● **The task**: Work through the data line by line, gathering every line that has the word "screenshot".

● **Collected data entries**:
· · ·

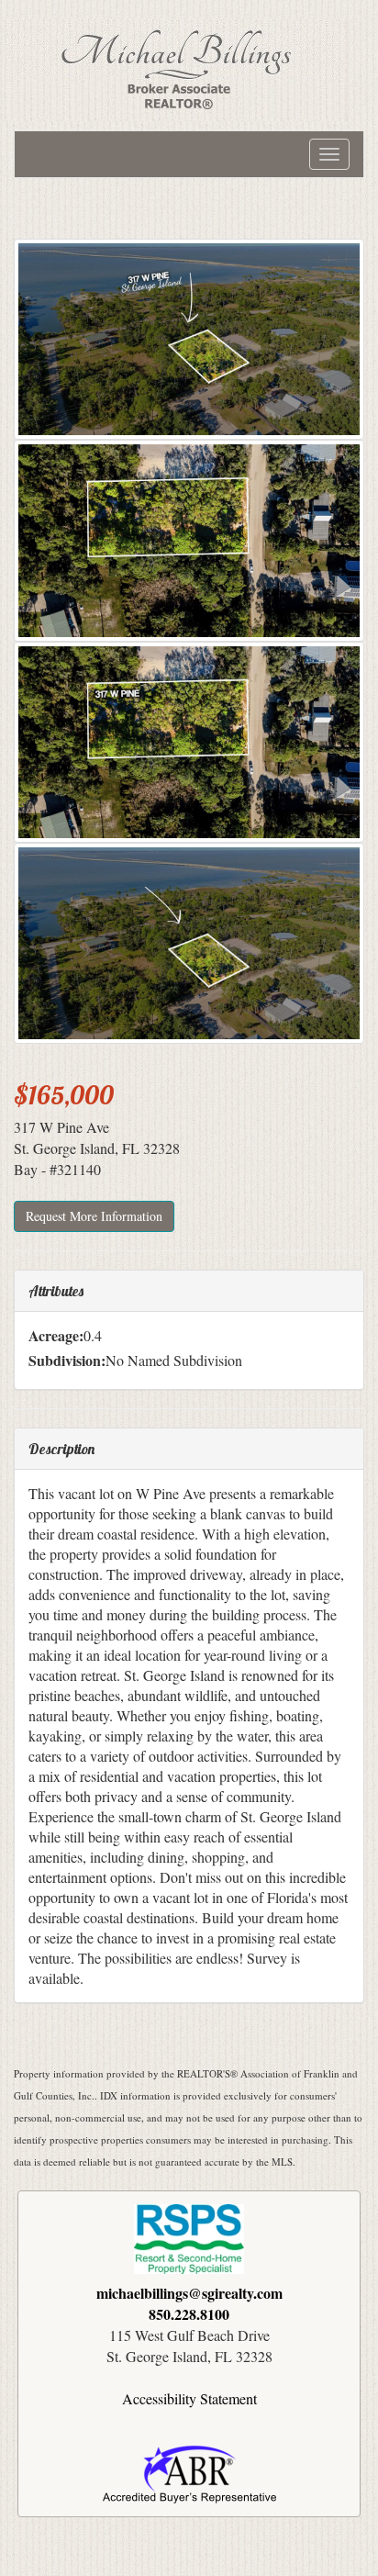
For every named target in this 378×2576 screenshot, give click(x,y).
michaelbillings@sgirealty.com (189, 2292)
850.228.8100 (189, 2313)
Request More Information (94, 1216)
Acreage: (55, 1336)
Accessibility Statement (189, 2398)
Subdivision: (67, 1360)
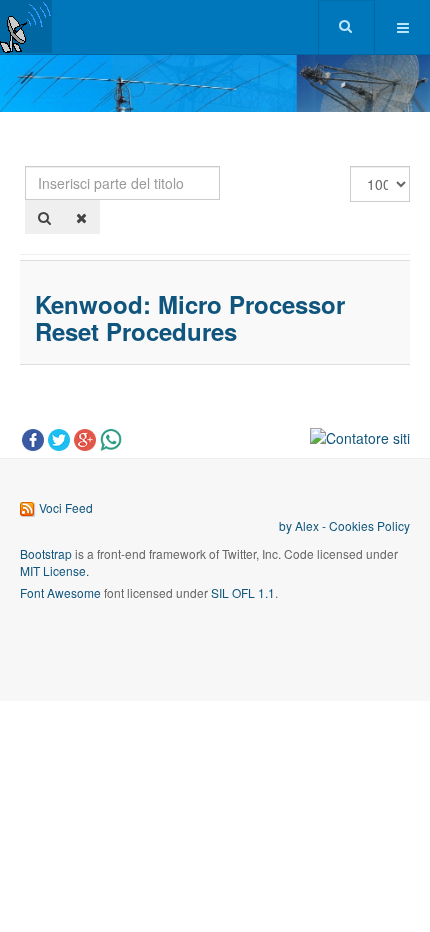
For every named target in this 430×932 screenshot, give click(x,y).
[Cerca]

· · ·

● **Exercise response**:
For every named target in this 378×2576 screenshot, give click(x,y).
For every named target in this 430×932 screenshot, give click(x,y).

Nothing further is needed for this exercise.